Die linke Ecke (=Punkt) entspricht der linken Insel, die rechte Ecke der rechten Insel. Die beiden anderen Ecken entsprechen den beiden Ufern, die Kanten (= Verbindungslinien) sind die Brückenwege.

Was dabei auffällt ist, dass an einer Ecke fünf Kanten ankommen und an den anderen drei Ecken jeweils drei Kanten enden. An allen Ecken endet eine ungerade Anzahl Kanten. In dem Falle ist der Graph kein Eulerkreis. Es gibt keinen solchen gewünschten Rundweg. Überlege Dir z.B., willst Du auf eine Insel und wieder herunter – ohne eine Brücke zweimal zu benutzen – so benötigst Du eine gerade Anzahl von Brücken.

Hier haben wir eine Hilfsbrücke zwischen den beiden Inseln zur Verfügung. Jetzt können wir jedenfalls nicht mehr auf einer Insel hängen bleiben. Allerdings endet unser einmalige Spaziergang über jede Brücke  nun auf der anderen Seite des Pregels. Unten ist der dazugehörige Graph. Der neuen Verbindungsbrücke entspricht die blaue Kante. Dieser Graph besitzt nur zwei Ecken, an denen eine ungerade Anzahl Kanten endet. Das ist dieselbe Situation wie beim „Haus vom Nikolaus“. In beiden Fällen spricht man einem nicht-geschlossenen Eulerkreis.

In diesem Fall haben wir zwei Belfsbrücken für unsere Königsberger Flaneure errichtet. Jetzt können sie – falls kein Hochwasser die Trittsteine wegschwemmt – ihren gewünschten Rundgang machen und am Startufer wieder ankommen. Der dazugehörige Graph sieht diesmal so aus:

Jede Ecke besitzt nun eine gerade Anzahl Kanten, und zwar sechs oder vier. Es handelt sich um einen geschlossenen Eulerkreis. Ein geschlossener Eulerkreis lässt sich „in einem Zug zeichnen“ bzw. „durchwandern“.

Für den Neubaurundgang kann man nachprüfen, dass der zugehörige Graph ein geschlossener Eulerkreis ist, d.h. dass alle Ecken (Räume und die Außenfläche) eine gerade Anzahl Kanten, d.h.
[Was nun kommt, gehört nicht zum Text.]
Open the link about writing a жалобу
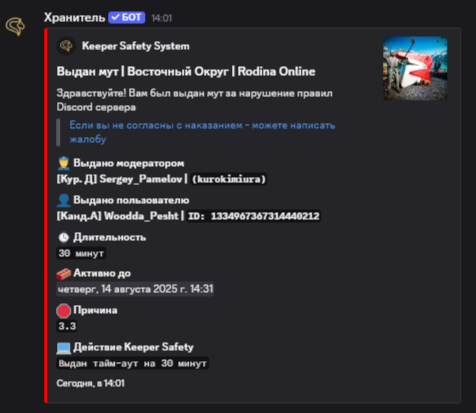(202, 132)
Türen haben. Damit kann der stolze Hausbauer seine Präsentation planen.

Ein möglicher Rundgang

Es gibt eine Gruppe von Figuren, bei denen es interessant ist, ob sie sich mit einem Zug durchgehend zeichnen oder mit einem Faden zwischen Nägeln spannen lassen oder nicht d.h. ob es sich um geschlossene Eulerkreise handelt oder nicht. Bekannt und beliebt ist hier das Pentagramm, wohl gleich nach dem Nikolauseigenheim.
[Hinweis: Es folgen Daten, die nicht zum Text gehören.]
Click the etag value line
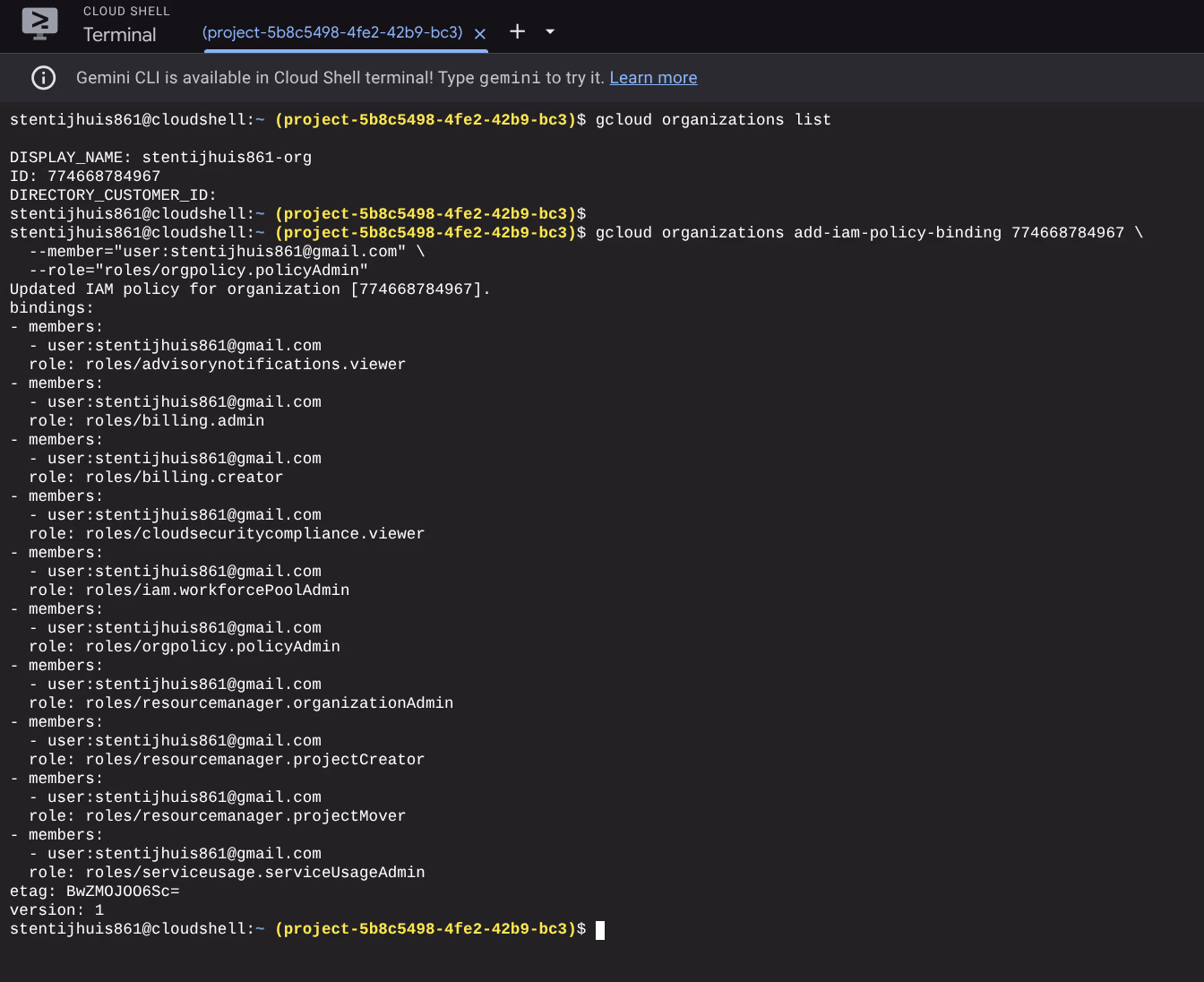The width and height of the screenshot is (1204, 982). tap(95, 892)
Es handelt sich um regelmäßige Vielecke, bei denen jede Ecke mit jeder anderen Ecke durch eine Kante verbunden wird. Beim Quadrat gelingt es schon einmal nicht. Vergisst man eine Diagonale, dann erhält man nur einen offenen Eulerkreis. Aber das Pentagramm im regelmäßigen Pentagon ist ein geschlossener Eulerkreis. Ebenso ist das Siebeneck ein solcher. In der Mathothek gibt es eine weitere Anzahl solcher Objekte als Herausforderung:

Neben diesen „Sternen“ gibt es in der Mathothek noch einige solcher Fadenbilder. Dabei zeigt sich das befriedigende Gefühl, nun mit dem Wissen über Eulerkreise und ohne Herumprobieren und Scheitern – vielleicht aus eigenem Unvermögen – eine sichere Antwort auf solche Fragen geben zu können.

Es gibt in der Mathothek noch weitere solcher Faden-Bilder:

Was passiert, wenn Du dem „Haus des Nikolaus“ noch zwei Kanten von den beiden unteren Ecken zur obersten Ecke (Dachspitze) hinzufügst?